Exercise brief: Write out nothing except the lines running from the one containing "Route Insurance (370, 1165)" to the last line of the data, exactly as they stand.

**** Exercise materials ****

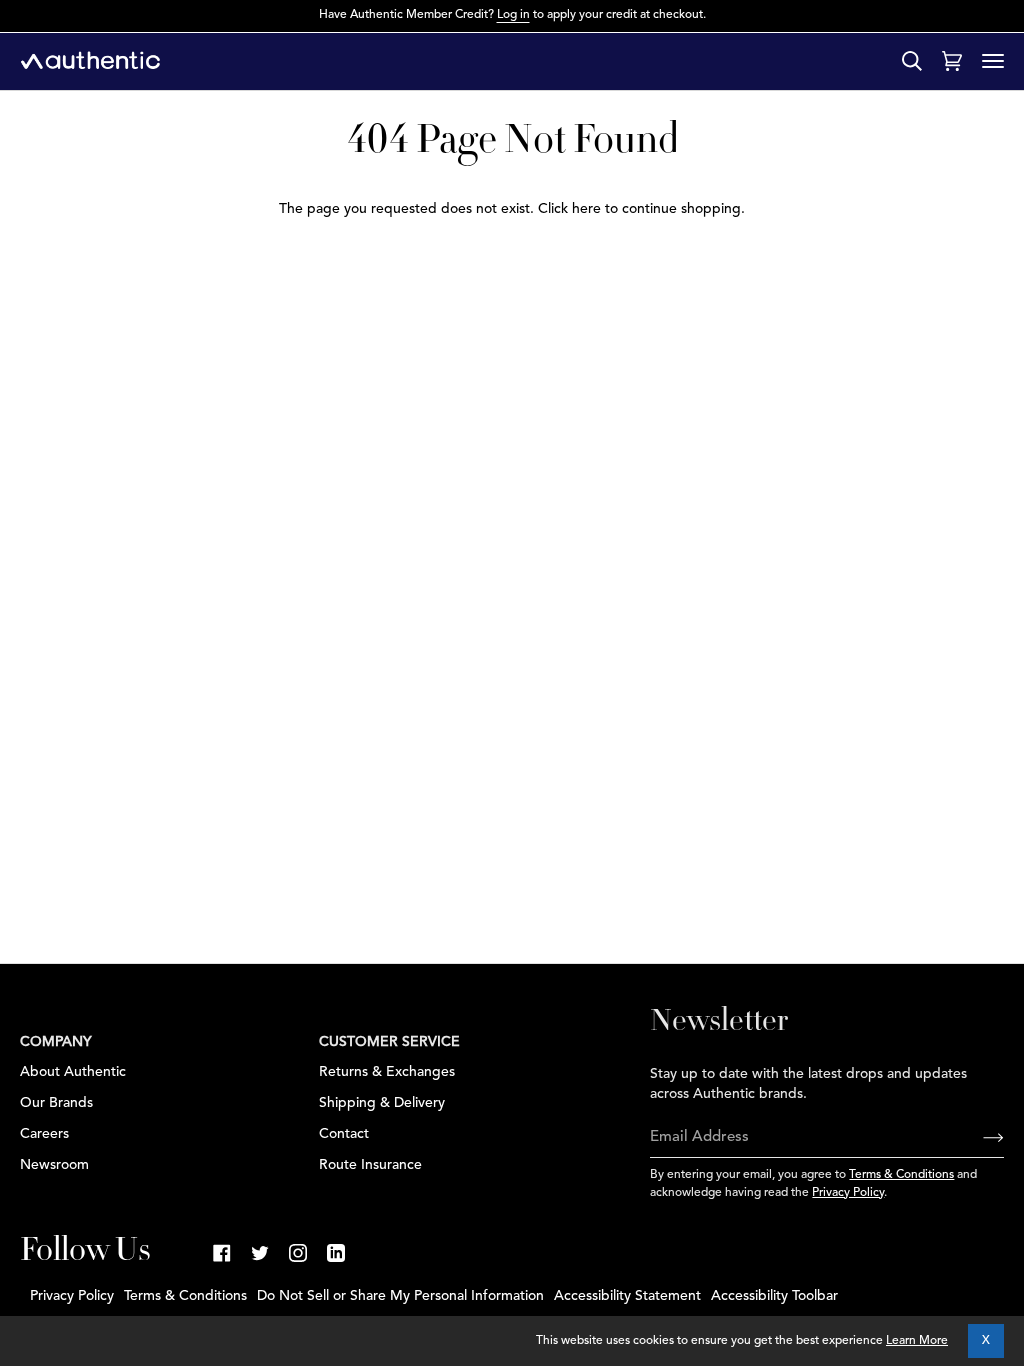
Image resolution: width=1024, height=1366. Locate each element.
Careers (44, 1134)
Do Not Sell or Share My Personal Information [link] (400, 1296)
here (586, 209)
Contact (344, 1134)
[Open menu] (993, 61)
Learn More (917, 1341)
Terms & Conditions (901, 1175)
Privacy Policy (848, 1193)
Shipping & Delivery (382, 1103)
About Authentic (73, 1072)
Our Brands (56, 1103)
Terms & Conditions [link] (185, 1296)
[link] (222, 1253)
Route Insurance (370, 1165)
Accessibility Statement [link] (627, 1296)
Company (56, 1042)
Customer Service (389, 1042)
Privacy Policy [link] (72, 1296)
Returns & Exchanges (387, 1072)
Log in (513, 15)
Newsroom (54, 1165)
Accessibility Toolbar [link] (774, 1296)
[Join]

****

Answer to this exercise:
Route Insurance (370, 1165)
Accessibility Statement [link] (627, 1296)
Company (56, 1042)
Customer Service (389, 1042)
Privacy Policy [link] (72, 1296)
Returns & Exchanges (387, 1072)
Log in (513, 15)
Newsroom (54, 1165)
Accessibility Toolbar [link] (774, 1296)
[Join]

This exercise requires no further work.